-------- AUSGANGSTEXT --------

Heike Johenning Fassadendämmerung
Heike Johenning Fassadendämmerung
Mit dem Jugendstil bricht eine Fassadendämmerung an im Berlin des neuen 20. Jahrhunderts. Der preußische Historismus weicht einer neuen Ästhetik: Im Stadtbild tauchen Fassaden mit farbiger Pflanzenornamentik, rundgeführten Erkern und mythischen Fratzen auf. Für eine Kurze Zeit blühen die Fassaden auf, bevor viele von ihnen durch Krieg und Entstuckung verschwinden. Entdecken Sie mehr als 70 erhaltene Gebäude, die typisch sind für den Berliner Jugendstil.
Ergänzt wird das Buch durch zwei Spaziergänge. Sie laden zu einer Zeitreise in eine Epoche ein, die Julius Meier-Graefe als „Morgenrot der Moderne“ bezeichnete.
Heike Johenning Fassadendämmerung
Aus dem unmittelbaren Freundeskreis eine ebenso unmittelbare Empfehlung – ein Buch über den Jugendstil in Berlin – Jugendstil oder Art Nouveau ist lt. Wiki eine kunstgeschichtliche Epoche an der Wende vom 19. zum 20. Jahrhundert. Dem Jugendstil zuzuordnende Strömungen sind der Reformstil (nach der Reformbewegung), der Secessionsstil (nach der Wiener Secession), Modernisme in Katalonien, in der Schweiz Style Sapin und in den USA Tiffany Style. Neben dem im Französischen, Englischen und Italienischen dominierenden Ausdruck Art nouveau wird im Englischen auch Modern Style und im Italienischen Stile Floreale verwendet. Zeitlich gehört der Jugendstil zum Fin de Siècle.
Auch eine kleine Reminiszenz an den Berliner Jugendstil findest du im Artikel – nicht aber, was Heike Johenning hier unter dem Titel Fassadendämmerung zusammengetragen hat.

--------

ARBEITSAUFTRAG:
Führen Sie den Ausgangstext über das Buch „Fassadendämmerung“ zum Berliner Jugendstil im Anschluss an seinen letzten Satz weiter. Die nachstehenden Zeilen werden für die Bearbeitung nicht benötigt.

-------- VORLIEGENDES MATERIAL --------

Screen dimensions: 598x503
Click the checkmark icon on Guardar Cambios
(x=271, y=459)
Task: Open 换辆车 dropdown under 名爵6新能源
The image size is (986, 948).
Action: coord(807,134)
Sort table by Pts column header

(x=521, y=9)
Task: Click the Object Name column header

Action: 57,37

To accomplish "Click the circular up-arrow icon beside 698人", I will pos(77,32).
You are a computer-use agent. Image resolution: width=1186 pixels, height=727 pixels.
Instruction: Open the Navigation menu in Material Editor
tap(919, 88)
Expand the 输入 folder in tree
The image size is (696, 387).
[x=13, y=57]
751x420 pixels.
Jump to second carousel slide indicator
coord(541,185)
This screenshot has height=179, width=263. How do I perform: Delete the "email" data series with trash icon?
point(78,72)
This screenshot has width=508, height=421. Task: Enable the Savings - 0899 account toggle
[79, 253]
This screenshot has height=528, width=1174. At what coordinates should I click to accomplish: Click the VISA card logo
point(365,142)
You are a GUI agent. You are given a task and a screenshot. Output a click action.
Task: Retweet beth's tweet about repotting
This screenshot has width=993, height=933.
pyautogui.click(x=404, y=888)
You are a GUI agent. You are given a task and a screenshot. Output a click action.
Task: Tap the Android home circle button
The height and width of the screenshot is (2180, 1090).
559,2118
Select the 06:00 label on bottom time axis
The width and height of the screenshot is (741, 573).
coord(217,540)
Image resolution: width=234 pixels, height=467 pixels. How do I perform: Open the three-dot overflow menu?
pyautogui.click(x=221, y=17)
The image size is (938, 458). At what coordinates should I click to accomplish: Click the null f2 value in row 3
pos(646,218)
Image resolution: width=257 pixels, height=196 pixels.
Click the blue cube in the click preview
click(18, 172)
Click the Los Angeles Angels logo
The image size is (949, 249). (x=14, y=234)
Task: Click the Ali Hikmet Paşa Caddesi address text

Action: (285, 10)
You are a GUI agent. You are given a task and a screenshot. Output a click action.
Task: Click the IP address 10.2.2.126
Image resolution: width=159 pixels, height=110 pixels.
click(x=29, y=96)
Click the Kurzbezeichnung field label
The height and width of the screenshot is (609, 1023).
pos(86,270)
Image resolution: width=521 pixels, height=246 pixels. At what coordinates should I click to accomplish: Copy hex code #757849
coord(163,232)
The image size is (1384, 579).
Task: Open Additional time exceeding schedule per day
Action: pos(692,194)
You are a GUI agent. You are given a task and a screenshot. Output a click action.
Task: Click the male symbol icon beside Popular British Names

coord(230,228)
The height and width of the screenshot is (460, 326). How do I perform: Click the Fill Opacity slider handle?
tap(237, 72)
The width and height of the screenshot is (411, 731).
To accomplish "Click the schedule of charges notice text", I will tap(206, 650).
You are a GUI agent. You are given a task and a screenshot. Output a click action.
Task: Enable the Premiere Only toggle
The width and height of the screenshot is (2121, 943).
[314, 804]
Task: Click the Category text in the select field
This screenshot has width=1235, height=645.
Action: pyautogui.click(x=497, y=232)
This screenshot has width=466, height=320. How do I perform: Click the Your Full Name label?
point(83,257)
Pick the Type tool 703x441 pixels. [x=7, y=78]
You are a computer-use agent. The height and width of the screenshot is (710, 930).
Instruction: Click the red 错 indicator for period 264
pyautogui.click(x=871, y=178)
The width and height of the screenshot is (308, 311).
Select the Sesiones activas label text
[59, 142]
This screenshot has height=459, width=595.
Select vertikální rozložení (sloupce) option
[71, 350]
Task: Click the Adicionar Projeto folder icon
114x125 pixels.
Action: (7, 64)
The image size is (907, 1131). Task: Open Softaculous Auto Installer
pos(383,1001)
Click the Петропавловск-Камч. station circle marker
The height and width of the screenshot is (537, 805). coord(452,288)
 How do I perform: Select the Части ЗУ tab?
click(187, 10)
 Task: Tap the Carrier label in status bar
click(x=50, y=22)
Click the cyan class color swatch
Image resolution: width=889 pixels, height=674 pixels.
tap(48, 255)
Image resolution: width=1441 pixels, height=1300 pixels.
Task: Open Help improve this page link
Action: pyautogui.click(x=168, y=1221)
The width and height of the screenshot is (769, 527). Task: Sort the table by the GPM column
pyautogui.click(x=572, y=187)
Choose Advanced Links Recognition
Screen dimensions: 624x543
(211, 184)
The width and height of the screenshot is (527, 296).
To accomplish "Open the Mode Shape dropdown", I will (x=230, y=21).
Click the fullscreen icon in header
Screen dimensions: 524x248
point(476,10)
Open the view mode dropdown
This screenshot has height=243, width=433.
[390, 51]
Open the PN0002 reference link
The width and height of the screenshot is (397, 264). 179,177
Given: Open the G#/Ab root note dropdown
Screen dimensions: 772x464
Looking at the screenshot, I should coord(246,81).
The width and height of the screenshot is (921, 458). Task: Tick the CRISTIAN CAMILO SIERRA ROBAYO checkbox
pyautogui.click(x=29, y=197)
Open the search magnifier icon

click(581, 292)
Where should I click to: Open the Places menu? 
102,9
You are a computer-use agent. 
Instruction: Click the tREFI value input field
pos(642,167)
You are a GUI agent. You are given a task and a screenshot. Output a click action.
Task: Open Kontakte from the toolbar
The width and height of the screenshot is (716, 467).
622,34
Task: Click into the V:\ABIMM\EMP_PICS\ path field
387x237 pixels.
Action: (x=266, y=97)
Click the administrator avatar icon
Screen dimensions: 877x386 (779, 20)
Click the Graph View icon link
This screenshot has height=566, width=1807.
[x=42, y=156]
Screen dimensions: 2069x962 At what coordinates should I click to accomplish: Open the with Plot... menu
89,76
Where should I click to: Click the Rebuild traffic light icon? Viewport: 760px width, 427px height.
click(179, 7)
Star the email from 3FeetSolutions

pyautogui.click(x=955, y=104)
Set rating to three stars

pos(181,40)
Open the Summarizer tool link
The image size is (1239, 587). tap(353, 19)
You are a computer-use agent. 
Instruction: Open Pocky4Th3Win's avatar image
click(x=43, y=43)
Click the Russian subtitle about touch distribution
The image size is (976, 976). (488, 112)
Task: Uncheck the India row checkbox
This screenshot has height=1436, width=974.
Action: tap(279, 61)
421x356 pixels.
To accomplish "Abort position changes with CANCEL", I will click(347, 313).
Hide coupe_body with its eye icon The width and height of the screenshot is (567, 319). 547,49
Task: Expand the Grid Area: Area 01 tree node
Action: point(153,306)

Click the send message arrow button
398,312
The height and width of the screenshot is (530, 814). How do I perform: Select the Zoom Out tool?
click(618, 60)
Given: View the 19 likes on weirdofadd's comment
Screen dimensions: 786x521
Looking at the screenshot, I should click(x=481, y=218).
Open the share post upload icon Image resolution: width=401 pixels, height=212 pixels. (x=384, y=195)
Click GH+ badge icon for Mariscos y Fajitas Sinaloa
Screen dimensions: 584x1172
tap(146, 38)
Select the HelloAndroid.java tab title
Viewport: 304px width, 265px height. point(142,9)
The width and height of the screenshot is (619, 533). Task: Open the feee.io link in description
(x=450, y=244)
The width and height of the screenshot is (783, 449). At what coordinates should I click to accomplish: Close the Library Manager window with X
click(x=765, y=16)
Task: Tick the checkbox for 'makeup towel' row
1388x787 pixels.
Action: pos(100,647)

--------

LÖSUNG:
Zitat des Osteuropahistorikers und Publizisten Karl Schlögel:
„Jugendstil ist Zerbrechlichkeit und Stärke, kraftvolles Ausholen und Reflexivität. Er gehört zu den glücklichsten Momenten der jüngeren europäischen Geschichte.“
Wir bekommen im Vorwort einen prägnanten Überblick über diese sehr kurze Epoche von 1890 bis 1910, ein Stil mit der Bezeichnung „Jugend“ als Synonym für „Hoffnung, Leben, Farbe und Licht“. Das bringt Ornament, Flora und Fabel- wie Tierwesen auf die Fassaden, nicht selten auch als Schmuck und Geste der Übertreibung gesehen, was zu ihrem Abgesang beiträgt, so ist der Titel Fassadendämmerung zu verstehen: wenn ein Spiel mit Linien und Formen dem Kratzputz geopfert wird aus ideologischer Sicht heraus von Adolf Loos in den Zwanzigern bis hin zur Entstuckung durch die Moderne und später auch in den Fünfzigern Ost wie West –
„Fort mit Schnörkel, Stuck und Schaden! Glatt baut man die Hausfassaden. Nächstens baut man Häuser bloß ganz und gar fassadenlos.“ Michael Spoliansky, Lied anlässlich der Eröffnung der Ausstellung „Neue Sachlichkeit“
Ganze Straßenzüge wurden dem Kratzputz geopfert – damit die Herren Parteifunktionäre auf dem Weg in ihr Wandlitz nicht dem Kitsch der von ihnen als überwunden empfundenen feudalen Zeiten ausgesetzt wurden. Spät erst, fast zu spät bekommen die Häuser ihr Gesicht zurück anlässlich der behutsameren Stadterneuerung in den Achtzigern und nach der Wende 89/90 – der Entstuckung folgt die Re-Bestuckung.
Heike Johenning nutzte die Corona-Zeit, sich in Berlin umzusehen und hat eine Menge an Bildmaterial zusammengetragen zu all diesen Objekten und Häusern der Stadt. Von Türgriffen, Fensterprofilen, Girlanden über Fenstern und Flamingos im Norden oder Rundbogenfenster und Weintrauben im Osten, Hase und Igel oder Sonnenblumen und Rosen, ja selbst ein Rasenmäher findet seinen Weg auf die Fassade – sichtbar wird das alles in einem mit viel Liebe zum Detail, zu den Episoden, zu Geschichten und Erzählungen ausgestalteten Lese- wie Bildband, gerade recht zu dieser Jahreszeit und seiner grau melierten Stadt im November.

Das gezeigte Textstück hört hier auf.